Qué se dice

Qué se dice

La liturgia perredeísta ha consagrado las ofrendas al Gran Líder Ausente cada vez que la ocasión así lo amerite, por lo que no debe sorprender a nadie el acto celebrado por el licenciado Hatuey Decamps, junto a cientos de sus seguidores, ante la tumba del doctor José Francisco Peña Gómez, a donde acudió para rendirle tributo a propósito de la contundente derrota sufrida por el reeleccionismo a manos del doctor Leonel Fernández y el PLD, que en su caso no es más que el lógico triunfo de los principios doctrinarios que ha enarbolado desde siempre el partido del jacho prendío. El gesto de Decamps ha caído muy mal entre los responsables de su expulsión sumaria de la presidencia del PRD, que probablemente no le perdonen que pidiera a los perredeístas votar por cualquier candidato, incluído el Enemigo Malo, en lugar del presidente Mejía, pero ese encono difícilmente le quite el sueño a un hombre que empieza a disfrutar apenas del dulce sabor de la venganza.

[b]Clientelismo fallido[/b]

Ya pasó antes con las famosas funditas, en los duros tiempos del doctor Joaquín Balaguer, y lo mismo sucedió con las distintas modalidades que, de su propia factura, puso en marcha el Partido de la Liberación Dominicana a su paso por el poder, lo que evidenció, por enésima vez, la relativa eficacia del clientelismo para captar votos o comprometer adhesiones políticas con fines electoreros. Por eso resultaron insuficientes los miles de motores ofrecidos como premio, a través del Plan Renove, a quienes votasen por la reelección del presidente Mejía, pero también el otorgamiento de títulos de propiedad a las familias que ocupan terrenos del Estado, con el único e interesado propósito de que agradecieran con sus votos tan generoso gesto. Toda esa generosidad, ejercida a partir del uso indiscriminado de los recursos del Estado a favor del candidato oficialista, no pudo revertir la realidad electoral que se cansaron de evidenciar las encuestas independientes, las mismas en las que se negaron a creer los que hoy muerden el polvo de la derrota.

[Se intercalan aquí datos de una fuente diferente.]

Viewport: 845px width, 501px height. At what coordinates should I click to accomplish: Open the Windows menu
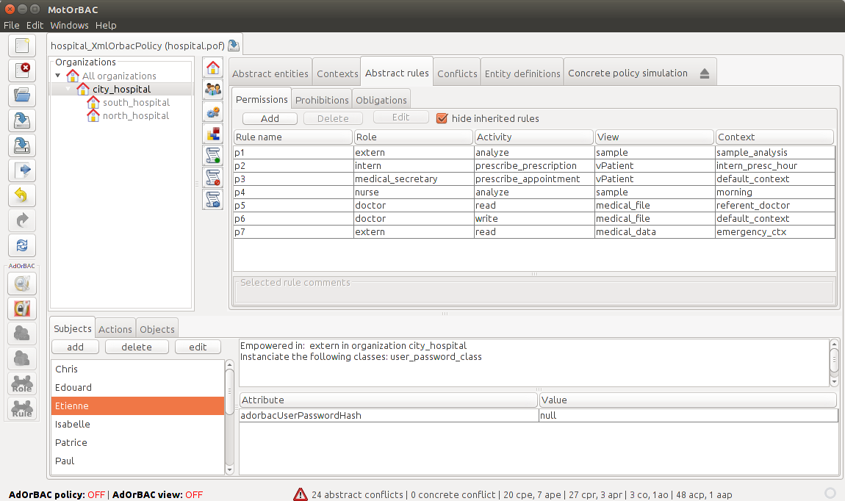pyautogui.click(x=69, y=25)
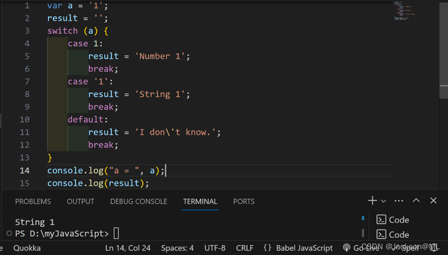Click the Ln 14, Col 24 position indicator
The width and height of the screenshot is (448, 255).
[x=128, y=248]
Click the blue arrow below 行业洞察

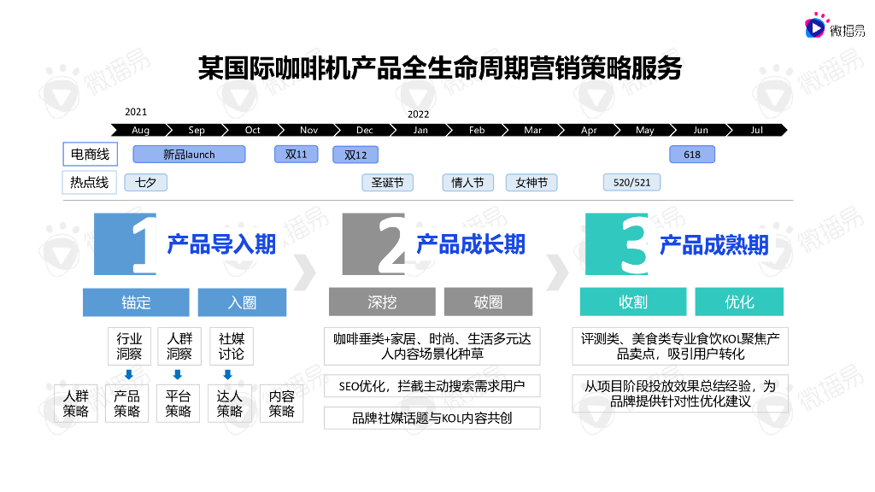[128, 374]
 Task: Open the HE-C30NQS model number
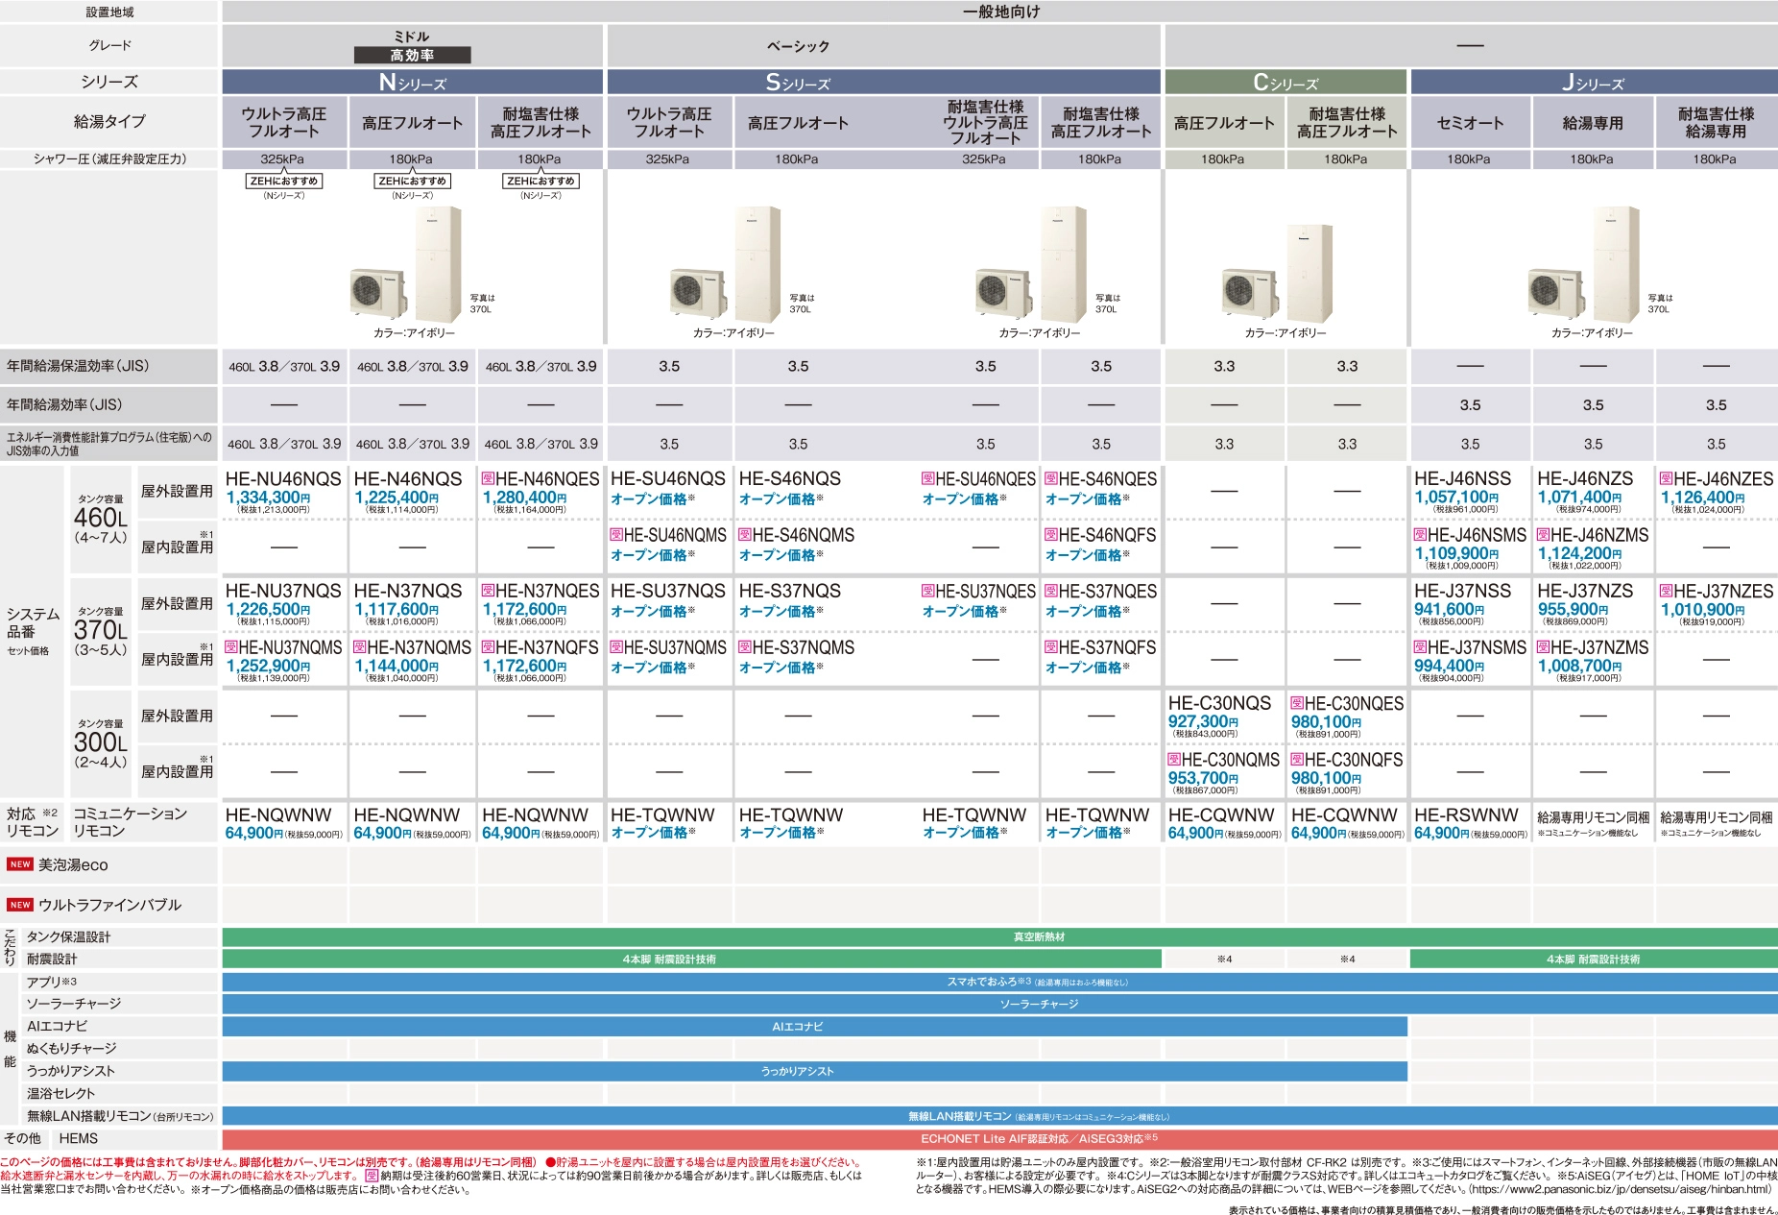pos(1219,704)
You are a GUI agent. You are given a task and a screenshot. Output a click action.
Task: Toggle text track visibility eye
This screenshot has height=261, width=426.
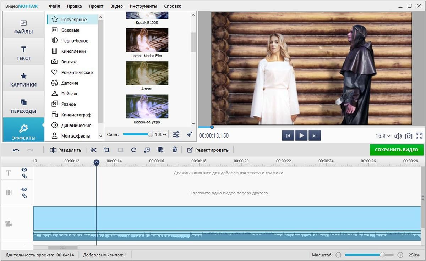pos(24,170)
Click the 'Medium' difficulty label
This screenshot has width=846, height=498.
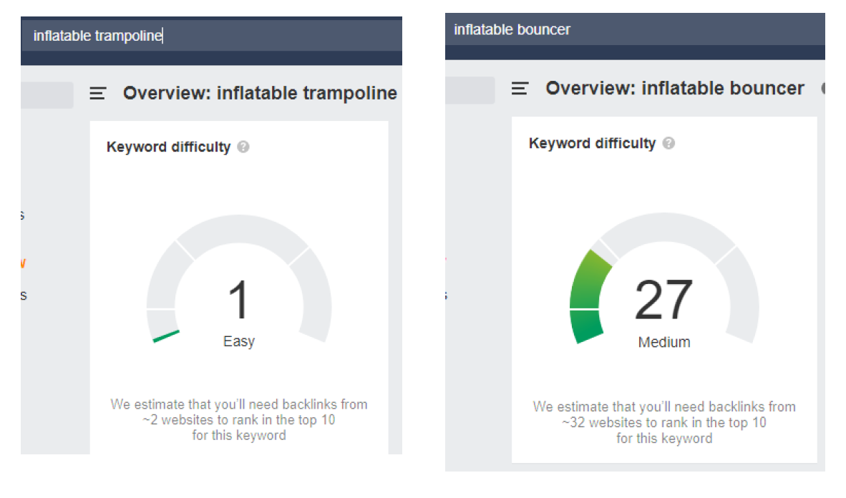(664, 342)
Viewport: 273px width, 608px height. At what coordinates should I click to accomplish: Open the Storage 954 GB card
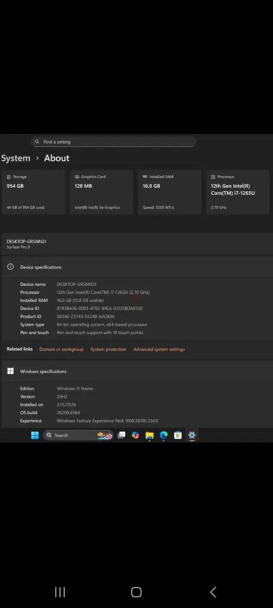[x=34, y=192]
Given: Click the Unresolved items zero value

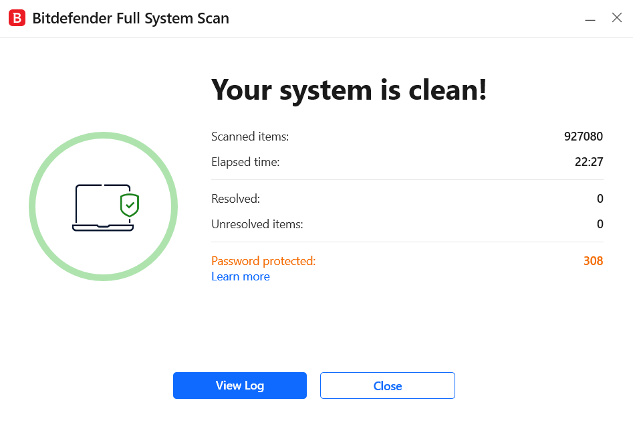Looking at the screenshot, I should point(600,224).
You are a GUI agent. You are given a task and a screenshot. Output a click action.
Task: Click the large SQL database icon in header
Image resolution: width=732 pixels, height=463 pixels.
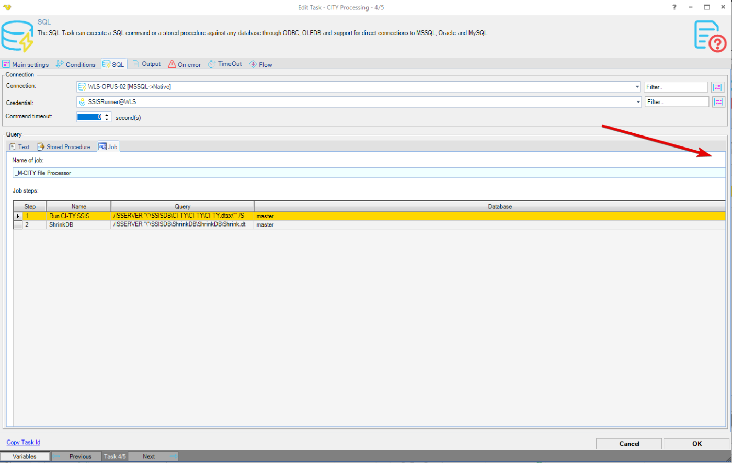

[b]Se cayeron las «vigas»[/b]

Tal vez sea demasiado pronto para sentarse a examinar, con el ánimo sereno y los pies sobre la tierra, las causas de una derrota tan aplastante, tanto para el PRD como para el PRSC, pero en lo que ese momento se produce vale la pena detenerse a sacar algunas conclusiones de la estrepitosa caída de algunas «vigas», que hasta ahora habían tenido una carrera electoral plagada de éxitos. Es el caso, por ejemplo, de San Pedro de Macorís, un tradicional feudo reformista debido al liderazgo del doctor José Hazim Frapier, donde los reformistas solo alcanzaron el 12% de los votos, o el más llamativo todavía de Amable Aristy Castro, un auténtico cacique en la provincia La Altagracia, donde el PRSC no pasó del 20%. Tiempo habrá para repartir culpas y responsabilidades, y hasta para algo tan saludable, para los perdedores, como el ejercicio de la autocrítica. Mientras tanto, anoten el cambio.